Count every line in the entries that holds the word "computer". The reply is that count alone.

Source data

[Start of section]

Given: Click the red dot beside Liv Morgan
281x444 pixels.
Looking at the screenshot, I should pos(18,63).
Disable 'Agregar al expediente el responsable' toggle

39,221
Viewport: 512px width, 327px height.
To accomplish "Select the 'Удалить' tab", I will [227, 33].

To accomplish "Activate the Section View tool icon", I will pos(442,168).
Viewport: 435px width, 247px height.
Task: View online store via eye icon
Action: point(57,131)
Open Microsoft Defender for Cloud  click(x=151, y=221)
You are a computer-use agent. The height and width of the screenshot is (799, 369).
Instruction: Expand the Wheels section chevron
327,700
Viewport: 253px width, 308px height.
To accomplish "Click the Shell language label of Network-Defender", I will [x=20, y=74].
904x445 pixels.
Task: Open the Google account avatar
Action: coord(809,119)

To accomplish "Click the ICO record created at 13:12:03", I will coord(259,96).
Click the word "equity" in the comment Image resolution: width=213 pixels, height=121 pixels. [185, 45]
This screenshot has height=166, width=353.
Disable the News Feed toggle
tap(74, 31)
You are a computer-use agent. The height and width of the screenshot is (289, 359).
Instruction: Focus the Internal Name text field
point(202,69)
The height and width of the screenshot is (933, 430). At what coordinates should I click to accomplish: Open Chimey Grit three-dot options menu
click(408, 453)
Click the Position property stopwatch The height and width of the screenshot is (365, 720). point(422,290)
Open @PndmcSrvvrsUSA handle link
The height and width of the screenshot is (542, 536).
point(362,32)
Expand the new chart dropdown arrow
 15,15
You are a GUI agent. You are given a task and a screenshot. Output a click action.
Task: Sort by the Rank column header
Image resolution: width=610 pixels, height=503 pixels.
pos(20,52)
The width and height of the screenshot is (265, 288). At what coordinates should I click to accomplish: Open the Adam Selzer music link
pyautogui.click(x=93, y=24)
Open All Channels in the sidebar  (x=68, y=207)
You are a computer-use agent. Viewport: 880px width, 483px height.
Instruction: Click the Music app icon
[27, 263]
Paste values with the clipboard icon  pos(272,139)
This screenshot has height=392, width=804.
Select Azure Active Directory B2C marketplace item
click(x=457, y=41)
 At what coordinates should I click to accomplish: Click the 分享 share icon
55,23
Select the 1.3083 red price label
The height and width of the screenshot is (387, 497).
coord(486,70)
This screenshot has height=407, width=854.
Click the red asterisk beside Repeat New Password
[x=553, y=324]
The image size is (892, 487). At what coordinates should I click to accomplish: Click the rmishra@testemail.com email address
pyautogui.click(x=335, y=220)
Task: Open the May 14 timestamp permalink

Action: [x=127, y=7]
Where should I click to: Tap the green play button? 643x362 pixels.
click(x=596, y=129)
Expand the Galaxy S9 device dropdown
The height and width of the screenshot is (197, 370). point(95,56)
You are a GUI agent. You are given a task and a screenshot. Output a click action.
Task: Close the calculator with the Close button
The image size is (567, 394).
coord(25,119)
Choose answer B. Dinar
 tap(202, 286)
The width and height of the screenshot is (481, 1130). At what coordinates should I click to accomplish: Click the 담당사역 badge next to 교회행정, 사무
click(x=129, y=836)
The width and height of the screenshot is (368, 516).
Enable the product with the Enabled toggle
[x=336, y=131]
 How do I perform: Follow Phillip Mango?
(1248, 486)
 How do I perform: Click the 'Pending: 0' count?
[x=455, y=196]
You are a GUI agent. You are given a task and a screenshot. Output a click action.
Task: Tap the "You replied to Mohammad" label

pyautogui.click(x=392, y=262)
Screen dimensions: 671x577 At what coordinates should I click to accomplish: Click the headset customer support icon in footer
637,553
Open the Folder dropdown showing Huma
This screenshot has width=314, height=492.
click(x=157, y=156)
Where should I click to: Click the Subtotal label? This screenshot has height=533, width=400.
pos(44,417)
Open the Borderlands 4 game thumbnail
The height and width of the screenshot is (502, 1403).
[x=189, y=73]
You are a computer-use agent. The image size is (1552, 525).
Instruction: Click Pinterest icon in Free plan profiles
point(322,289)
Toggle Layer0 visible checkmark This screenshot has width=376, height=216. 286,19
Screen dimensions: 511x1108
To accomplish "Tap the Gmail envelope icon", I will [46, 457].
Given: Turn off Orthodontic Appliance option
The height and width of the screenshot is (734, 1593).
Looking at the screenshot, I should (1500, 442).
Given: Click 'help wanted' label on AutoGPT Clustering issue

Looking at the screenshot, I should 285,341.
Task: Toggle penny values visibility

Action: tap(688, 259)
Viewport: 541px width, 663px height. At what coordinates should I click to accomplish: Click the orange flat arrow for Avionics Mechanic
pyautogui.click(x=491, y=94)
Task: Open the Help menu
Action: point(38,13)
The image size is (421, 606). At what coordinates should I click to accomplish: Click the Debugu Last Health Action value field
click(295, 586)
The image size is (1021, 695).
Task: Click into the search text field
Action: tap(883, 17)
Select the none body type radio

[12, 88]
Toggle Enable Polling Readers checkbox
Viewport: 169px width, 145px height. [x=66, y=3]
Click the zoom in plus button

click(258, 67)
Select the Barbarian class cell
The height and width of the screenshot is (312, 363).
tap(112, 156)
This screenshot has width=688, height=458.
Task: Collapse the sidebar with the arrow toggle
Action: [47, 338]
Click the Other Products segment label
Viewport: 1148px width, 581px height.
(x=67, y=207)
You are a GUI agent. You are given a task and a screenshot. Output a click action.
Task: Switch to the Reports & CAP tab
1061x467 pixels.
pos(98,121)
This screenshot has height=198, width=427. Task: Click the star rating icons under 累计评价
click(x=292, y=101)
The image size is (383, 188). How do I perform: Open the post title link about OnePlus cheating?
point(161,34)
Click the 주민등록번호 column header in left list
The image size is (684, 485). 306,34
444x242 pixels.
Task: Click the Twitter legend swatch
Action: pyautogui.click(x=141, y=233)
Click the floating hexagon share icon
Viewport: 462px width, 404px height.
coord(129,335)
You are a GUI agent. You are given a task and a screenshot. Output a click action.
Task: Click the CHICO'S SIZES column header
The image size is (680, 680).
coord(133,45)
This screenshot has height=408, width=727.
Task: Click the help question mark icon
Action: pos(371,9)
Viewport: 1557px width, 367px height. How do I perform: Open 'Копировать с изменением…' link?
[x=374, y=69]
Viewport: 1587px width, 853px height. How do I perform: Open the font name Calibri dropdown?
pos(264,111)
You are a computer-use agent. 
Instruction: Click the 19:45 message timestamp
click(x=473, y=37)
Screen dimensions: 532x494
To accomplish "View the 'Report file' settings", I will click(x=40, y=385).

[End of section]

Exercise solution: 5